Product developers acknowledge their offerings aren't perfect, though they stress that the quality of radiographs being shown to their AI in general-practice settings might not always be as high as the quality of radiographs presented by specialists or by academics conducting research. "Interpretations are only as good as what's offered to the AI to analyze," said Eric Goldman, Vetology's president.
Goldman said the quality of images uploaded to AI software by veterinary professionals will depend on various factors, such as positioning of the patient, lighting levels and the presence or absence of impediments.
"The other thing that I would say is that software doesn't know that an animal is vomiting, an animal has diarrhea, an animal is coughing," he said. "Software can look at a well-positioned, well-taken radiograph and tell whether it's a heart or lung issue, but it has to match the clinical signs and it has to match the DVM's training and experience. That's why, all things considered, we believe humans and AI go better together."
To that end, Vetology has developed a version of its AI tool that is tailored to radiologists, by using technical language and concepts to which they are more familiar. It currently is being used by radiologists at the company's tele-radiology business to perform preliminary assessments. "We wan't to be inclusive with the technology and we want radiologists to be a part of it," Goldman said.
Mars executives note that the process used to develop AI tools isn't perfect, either. "It's trained by human beings, who can make mistakes," Antech's Fisher said. "So that's why we use a group of radiologists to train it every single day — though as everyone probably knows, radiologists don't always agree with each other."
Diane Wilson, director of scientific and academic affairs at Antech Imaging Service, notes that with 20 years' worth of VCA data, its AI can encounter a lot of inconsistency and still produce accurate readings. She added: "I think one of the biggest limitations is education of the end user. This is not a mechanical radiologist. It's a machine that conducts a diagnostic test. It's important that veterinarians who might use it understand what it can and can’t do."

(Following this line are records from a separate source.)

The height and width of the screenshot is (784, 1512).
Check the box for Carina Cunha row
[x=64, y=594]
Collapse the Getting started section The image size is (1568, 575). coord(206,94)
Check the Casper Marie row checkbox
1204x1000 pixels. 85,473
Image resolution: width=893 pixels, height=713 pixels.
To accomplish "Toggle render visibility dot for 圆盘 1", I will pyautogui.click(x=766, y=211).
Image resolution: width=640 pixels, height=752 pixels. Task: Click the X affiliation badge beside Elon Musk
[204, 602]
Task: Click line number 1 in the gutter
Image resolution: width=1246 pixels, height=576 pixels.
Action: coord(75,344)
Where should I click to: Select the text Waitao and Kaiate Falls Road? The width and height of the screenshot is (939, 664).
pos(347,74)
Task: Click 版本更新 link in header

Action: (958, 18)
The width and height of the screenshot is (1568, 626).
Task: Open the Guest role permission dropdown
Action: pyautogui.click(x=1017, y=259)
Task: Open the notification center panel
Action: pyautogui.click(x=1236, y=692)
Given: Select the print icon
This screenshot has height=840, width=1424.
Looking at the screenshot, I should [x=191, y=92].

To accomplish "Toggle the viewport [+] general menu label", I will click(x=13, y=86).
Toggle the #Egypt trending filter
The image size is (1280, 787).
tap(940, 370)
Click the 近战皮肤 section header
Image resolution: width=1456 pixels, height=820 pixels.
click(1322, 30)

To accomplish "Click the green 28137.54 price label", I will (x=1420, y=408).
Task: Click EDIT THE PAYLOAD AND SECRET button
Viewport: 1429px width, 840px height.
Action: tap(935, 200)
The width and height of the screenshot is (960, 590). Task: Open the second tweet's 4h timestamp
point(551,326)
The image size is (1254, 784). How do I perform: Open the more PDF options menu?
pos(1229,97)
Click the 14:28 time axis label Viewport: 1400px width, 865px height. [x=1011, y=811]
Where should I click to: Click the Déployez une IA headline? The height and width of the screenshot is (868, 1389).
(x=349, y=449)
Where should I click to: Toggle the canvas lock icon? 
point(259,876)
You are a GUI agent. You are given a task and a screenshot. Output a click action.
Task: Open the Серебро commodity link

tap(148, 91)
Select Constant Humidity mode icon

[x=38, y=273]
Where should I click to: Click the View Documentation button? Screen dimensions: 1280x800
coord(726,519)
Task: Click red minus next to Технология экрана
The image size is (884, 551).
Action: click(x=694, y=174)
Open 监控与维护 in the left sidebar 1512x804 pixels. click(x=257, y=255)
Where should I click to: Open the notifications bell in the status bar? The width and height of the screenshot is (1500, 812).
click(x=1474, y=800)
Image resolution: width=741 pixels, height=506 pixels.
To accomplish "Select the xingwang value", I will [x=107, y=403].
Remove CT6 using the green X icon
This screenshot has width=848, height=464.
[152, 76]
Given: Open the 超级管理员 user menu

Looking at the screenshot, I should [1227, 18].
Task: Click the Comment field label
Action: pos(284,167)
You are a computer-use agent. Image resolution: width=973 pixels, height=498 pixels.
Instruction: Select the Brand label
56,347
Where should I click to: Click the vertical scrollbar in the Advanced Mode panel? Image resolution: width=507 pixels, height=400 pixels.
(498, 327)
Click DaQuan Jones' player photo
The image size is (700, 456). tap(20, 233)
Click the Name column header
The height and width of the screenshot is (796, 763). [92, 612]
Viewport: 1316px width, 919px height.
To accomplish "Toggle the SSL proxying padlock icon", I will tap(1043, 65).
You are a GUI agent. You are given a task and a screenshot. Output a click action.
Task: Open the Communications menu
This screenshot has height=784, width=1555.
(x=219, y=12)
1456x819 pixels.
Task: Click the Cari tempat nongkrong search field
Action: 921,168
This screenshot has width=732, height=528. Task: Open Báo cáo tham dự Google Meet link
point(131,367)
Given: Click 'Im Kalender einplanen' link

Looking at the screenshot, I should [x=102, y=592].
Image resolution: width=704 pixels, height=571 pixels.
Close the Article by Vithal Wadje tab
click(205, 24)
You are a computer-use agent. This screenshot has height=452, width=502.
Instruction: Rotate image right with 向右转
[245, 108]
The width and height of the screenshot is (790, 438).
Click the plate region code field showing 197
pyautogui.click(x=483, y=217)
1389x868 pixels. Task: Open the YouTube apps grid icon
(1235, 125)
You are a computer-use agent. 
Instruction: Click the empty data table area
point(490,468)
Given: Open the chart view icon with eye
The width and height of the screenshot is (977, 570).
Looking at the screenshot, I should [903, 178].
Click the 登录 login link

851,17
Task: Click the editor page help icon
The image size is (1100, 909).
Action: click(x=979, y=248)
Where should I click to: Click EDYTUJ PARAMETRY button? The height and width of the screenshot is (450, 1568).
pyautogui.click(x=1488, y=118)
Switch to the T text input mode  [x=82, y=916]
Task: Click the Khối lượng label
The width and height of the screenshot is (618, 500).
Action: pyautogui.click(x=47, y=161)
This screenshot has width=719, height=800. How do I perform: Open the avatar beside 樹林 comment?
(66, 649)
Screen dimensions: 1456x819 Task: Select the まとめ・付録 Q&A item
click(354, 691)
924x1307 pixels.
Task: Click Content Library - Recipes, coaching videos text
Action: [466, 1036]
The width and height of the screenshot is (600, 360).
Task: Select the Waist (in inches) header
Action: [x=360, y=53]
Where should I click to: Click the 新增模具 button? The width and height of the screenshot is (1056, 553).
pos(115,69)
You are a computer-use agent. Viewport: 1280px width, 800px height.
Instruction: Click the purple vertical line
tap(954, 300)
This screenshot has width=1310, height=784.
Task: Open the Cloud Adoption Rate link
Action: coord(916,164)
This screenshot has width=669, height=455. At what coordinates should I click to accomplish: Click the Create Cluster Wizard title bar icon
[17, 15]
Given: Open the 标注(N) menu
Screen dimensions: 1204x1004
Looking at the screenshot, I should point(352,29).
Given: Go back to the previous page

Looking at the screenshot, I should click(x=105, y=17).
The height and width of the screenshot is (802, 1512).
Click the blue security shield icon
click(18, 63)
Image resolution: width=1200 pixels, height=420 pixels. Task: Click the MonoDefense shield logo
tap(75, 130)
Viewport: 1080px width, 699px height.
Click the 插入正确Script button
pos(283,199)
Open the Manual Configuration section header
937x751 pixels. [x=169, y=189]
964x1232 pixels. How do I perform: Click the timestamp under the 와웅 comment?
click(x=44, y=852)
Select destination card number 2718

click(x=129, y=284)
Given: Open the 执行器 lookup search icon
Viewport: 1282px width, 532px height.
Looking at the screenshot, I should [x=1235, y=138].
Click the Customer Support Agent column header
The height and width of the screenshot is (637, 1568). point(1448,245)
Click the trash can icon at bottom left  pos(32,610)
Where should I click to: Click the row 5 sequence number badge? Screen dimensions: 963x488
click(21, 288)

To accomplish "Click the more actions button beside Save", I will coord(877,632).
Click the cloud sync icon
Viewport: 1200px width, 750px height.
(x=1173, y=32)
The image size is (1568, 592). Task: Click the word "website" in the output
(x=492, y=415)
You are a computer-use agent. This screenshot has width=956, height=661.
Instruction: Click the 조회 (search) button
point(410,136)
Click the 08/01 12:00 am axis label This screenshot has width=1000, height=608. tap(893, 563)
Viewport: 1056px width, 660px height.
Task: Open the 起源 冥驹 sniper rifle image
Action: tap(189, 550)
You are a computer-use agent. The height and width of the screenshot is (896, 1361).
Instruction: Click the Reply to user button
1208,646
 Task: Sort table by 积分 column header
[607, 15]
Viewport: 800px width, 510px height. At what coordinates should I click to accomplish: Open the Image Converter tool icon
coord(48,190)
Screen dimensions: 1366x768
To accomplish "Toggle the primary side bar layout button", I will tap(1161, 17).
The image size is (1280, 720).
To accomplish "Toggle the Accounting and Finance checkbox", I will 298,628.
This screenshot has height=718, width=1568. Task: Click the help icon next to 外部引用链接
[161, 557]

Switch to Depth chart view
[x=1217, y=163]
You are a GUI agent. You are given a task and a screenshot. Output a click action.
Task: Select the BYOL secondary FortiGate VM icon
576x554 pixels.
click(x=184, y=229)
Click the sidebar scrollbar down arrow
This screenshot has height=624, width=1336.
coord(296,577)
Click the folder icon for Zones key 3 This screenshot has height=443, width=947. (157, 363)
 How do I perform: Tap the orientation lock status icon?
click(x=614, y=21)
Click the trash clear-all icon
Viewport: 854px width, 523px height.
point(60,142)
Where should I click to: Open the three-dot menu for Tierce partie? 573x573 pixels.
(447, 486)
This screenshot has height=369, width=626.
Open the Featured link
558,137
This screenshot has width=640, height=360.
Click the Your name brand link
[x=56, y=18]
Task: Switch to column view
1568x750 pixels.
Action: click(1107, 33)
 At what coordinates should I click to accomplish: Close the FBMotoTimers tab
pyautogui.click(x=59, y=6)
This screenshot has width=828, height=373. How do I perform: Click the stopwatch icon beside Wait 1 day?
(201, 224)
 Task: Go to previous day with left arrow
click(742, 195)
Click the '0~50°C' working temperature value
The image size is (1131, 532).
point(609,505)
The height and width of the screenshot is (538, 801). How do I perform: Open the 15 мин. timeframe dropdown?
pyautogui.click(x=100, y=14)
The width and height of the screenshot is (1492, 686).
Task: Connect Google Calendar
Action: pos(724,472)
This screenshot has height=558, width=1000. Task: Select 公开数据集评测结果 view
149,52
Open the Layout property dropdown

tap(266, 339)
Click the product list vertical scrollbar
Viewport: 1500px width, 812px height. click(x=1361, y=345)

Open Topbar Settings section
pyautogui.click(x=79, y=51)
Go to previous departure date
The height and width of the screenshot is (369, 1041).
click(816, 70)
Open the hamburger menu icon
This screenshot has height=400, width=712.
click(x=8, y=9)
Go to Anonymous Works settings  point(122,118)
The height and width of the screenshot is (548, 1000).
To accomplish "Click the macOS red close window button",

Similarly, IVC Evidensia's Cliff recommends veterinarians view AI radiology tools more as an assistant than an authority. "It forms part of the jigsaw puzzle that is a diagnosis," he said. "It's not a diagnosis in itself."
How sophisticated and autonomous AI products become remains an open question, not just in veterinary and human medicine, but in industries ranging from retailing to the arts.
Dr. Debra Baird, a veterinary radiologist based in Indiana and diagnostic imaging consultant at the Veterinary Information Network, an online community for the profession, doubts that AI will ever put people like her out of the job. "Listing radiographic findings or detecting abnormalities is one thing," she said, "but interpreting the findings and the importance of them is where I think AI will not be able to replace the human mind."